## Reading text
Loading capacity of dynamic knee spacers: a comparison between hand-moulded and COPAL spacers. BMC Musculoskelet Disord 20, 613 (2019).

Loading capacity of dynamic knee spacers: a comparison between hand-moulded and COPAL spacers

Chong, SY., Shen, L. & Frantz, S.


The two-stage revision protocol represents the current gold standard for treating infected total knee replacement implants. Allowing early mobility with weight-bearing between staged procedures will enable early restoration to knee function. So, the mechanical performance of knee spacers is a key issue. Commercially available moulds are often used as they are easy to prepare and produce smoother surfaces of the articulating parts. However, they are costly, and only for single use. A cost-effective alternative is the surgeon-made hand-moulded spacers. In this study, we wanted to determine how the hand-moulded spacers will compare biomechanically with the commercially available COPAL spacers.


Seven cadaveric knees were implanted with knee spacers fabricated using COPAL knee moulds. The same surgeon implanted eight cadaveric knees with hand-moulded spacers. In the first test protocol, an axial load was applied at 200 mm/min till failure. In the second test protocol, the knees were cyclically loaded in five steps of 1000 cycles each from 30-400 N, 30-600 N, 30-800 N, 30-1000 N, 30-1200 N at 1.5 Hz.


COPAL knee spacers demonstrated a maximum load and mean stiffness of 5202 (± 486.9) N and 1098 (± 201.5) N/mm respectively. The hand-moulded knee spacers demonstrated a mean stiffness of 4509 (± 1092.6) N and 1008.7 (± 275.4) N/mm respectively. The maximum axial displacement was 1.19 ± 0.57 mm and 0.89 ± 0.30 mm for specimens implanted with COPAL knee spacers and hand-moulded spacers respectively. The differences between COPAL and hand-moulded knee spacers were not statistically different.


Our study demonstrated that dynamic knee spacers may be able to withstand more than the touch-down load permitted in previous studies, and this may allow more weight-bearing during ambulation. Previous studies have demonstrated that hand-moulded knee spacers have similar advantages to commercially available dynamic spacers with respect to mobility, pain, bone loss, and reinfection rate. Given that ambulation with weight-bearing up to 1200 N is permitted during rehabilitation, it may be more cost-effective to fabricate hand-moulded spacers in revision total knee arthroplasty.

## Material supplied

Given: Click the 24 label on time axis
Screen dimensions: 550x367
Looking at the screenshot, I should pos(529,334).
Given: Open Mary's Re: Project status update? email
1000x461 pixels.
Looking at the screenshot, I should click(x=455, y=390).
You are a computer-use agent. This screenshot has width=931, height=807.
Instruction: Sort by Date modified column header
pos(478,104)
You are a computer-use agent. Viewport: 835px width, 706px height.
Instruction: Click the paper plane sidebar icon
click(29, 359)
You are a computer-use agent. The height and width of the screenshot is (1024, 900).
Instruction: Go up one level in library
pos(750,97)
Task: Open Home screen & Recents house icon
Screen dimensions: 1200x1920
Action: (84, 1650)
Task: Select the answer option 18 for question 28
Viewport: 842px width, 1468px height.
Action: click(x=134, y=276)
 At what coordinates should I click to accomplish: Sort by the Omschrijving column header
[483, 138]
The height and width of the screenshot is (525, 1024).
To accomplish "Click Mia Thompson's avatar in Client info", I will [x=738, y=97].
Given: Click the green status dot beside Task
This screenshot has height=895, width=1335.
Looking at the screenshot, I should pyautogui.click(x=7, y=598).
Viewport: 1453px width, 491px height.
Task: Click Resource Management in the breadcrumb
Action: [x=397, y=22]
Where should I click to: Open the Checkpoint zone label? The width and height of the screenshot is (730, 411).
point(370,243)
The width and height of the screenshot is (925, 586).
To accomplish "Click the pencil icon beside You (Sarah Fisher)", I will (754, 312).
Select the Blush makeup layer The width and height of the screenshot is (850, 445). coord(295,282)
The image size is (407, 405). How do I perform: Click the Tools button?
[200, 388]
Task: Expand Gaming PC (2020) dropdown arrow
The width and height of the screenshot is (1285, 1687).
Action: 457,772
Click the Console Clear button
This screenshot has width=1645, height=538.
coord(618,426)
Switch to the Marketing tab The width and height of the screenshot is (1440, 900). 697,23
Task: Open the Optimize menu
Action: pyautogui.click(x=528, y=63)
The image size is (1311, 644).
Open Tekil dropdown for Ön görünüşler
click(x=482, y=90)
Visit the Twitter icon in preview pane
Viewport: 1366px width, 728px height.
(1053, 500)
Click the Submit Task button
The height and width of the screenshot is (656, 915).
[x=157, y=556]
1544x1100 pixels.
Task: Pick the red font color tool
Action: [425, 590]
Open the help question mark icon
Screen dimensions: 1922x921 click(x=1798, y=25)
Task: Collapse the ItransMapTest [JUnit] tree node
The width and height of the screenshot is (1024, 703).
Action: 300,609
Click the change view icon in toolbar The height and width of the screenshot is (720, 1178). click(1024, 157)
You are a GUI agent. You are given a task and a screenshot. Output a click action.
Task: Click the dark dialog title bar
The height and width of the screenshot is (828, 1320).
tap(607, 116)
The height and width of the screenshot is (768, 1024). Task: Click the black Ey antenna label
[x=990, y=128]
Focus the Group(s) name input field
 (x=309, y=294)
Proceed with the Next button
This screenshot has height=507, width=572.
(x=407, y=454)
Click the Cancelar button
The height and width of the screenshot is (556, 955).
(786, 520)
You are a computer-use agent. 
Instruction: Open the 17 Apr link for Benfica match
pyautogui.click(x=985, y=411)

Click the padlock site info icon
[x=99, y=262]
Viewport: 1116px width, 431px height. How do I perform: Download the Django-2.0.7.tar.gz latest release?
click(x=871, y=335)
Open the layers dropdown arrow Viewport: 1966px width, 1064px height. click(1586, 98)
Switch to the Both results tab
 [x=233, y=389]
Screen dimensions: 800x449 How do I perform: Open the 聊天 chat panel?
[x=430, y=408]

## Problem
Reproduce the knee spacer abstract between "COPAL knee spacers demonstrated" and "not statistically different.", inclusive, with "specimens" changed to "knees".

## Written answer
COPAL knee spacers demonstrated a maximum load and mean stiffness of 5202 (± 486.9) N and 1098 (± 201.5) N/mm respectively. The hand-moulded knee spacers demonstrated a mean stiffness of 4509 (± 1092.6) N and 1008.7 (± 275.4) N/mm respectively. The maximum axial displacement was 1.19 ± 0.57 mm and 0.89 ± 0.30 mm for knees implanted with COPAL knee spacers and hand-moulded spacers respectively. The differences between COPAL and hand-moulded knee spacers were not statistically different.